## [What is being asked]
Only the lines from the opening of the material through the one containing "The height and" should be reproduced, each exactly as it stands.

## [Given records]
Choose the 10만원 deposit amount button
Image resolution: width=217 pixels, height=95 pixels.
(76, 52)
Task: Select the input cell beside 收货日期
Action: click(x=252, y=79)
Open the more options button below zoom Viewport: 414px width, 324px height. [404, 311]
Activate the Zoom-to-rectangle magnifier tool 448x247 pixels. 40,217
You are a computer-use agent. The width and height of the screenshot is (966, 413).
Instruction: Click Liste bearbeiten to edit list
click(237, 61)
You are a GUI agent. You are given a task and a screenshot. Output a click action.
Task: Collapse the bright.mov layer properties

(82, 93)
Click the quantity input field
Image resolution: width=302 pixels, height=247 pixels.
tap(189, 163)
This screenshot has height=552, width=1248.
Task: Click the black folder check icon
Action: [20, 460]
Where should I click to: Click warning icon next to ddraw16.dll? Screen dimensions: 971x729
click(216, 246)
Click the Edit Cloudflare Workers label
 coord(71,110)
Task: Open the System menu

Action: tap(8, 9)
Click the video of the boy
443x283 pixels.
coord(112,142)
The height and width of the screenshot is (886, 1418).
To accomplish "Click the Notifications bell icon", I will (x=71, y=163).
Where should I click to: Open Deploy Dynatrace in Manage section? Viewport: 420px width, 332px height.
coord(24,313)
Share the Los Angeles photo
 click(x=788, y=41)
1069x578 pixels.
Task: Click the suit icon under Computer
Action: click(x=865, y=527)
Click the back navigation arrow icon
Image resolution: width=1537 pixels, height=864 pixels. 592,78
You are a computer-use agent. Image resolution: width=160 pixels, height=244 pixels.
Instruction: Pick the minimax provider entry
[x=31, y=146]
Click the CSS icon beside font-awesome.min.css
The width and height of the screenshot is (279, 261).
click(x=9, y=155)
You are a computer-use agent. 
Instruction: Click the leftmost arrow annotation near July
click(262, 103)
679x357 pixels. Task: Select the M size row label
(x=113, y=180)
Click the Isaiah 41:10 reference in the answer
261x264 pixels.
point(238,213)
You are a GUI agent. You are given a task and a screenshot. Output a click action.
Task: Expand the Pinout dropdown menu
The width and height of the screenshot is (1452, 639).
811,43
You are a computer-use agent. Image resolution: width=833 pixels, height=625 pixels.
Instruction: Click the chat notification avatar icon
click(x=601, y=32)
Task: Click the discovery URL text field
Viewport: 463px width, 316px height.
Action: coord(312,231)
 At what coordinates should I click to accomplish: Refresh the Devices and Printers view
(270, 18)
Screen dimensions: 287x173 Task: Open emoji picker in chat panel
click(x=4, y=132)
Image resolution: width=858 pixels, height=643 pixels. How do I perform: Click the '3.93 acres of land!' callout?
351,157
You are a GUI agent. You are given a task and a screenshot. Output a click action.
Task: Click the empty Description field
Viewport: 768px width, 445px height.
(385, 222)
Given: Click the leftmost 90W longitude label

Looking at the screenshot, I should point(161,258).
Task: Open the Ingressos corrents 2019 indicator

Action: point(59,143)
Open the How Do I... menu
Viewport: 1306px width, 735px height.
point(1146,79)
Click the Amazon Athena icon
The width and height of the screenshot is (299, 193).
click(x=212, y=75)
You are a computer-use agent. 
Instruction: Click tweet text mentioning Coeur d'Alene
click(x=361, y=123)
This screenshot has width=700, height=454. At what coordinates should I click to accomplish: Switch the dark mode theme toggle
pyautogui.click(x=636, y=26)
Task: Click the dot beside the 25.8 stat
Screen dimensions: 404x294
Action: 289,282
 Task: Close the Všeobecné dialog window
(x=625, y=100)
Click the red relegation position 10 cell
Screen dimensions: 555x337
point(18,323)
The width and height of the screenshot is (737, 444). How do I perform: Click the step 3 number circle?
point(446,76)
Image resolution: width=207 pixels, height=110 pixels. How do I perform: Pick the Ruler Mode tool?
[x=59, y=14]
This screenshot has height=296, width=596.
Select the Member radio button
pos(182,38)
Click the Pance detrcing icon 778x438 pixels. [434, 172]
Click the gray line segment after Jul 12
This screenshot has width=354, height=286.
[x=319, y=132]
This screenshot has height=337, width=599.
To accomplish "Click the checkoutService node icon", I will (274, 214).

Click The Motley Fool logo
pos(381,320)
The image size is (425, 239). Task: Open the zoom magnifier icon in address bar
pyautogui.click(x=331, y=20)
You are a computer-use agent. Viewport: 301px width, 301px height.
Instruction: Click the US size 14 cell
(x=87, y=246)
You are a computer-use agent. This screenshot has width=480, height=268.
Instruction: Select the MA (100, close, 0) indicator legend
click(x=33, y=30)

## [The answer]
Choose the 10만원 deposit amount button
Image resolution: width=217 pixels, height=95 pixels.
(76, 52)
Task: Select the input cell beside 收货日期
Action: click(x=252, y=79)
Open the more options button below zoom Viewport: 414px width, 324px height. [404, 311]
Activate the Zoom-to-rectangle magnifier tool 448x247 pixels. 40,217
You are a computer-use agent. The width and height of the screenshot is (966, 413).
Instruction: Click Liste bearbeiten to edit list
click(237, 61)
You are a GUI agent. You are given a task and a screenshot. Output a click action.
Task: Collapse the bright.mov layer properties

(82, 93)
Click the quantity input field
Image resolution: width=302 pixels, height=247 pixels.
tap(189, 163)
This screenshot has height=552, width=1248.
Task: Click the black folder check icon
Action: [20, 460]
Where should I click to: Click warning icon next to ddraw16.dll? Screen dimensions: 971x729
click(216, 246)
Click the Edit Cloudflare Workers label
 coord(71,110)
Task: Open the System menu

Action: tap(8, 9)
Click the video of the boy
443x283 pixels.
coord(112,142)
The height and width of the screenshot is (886, 1418).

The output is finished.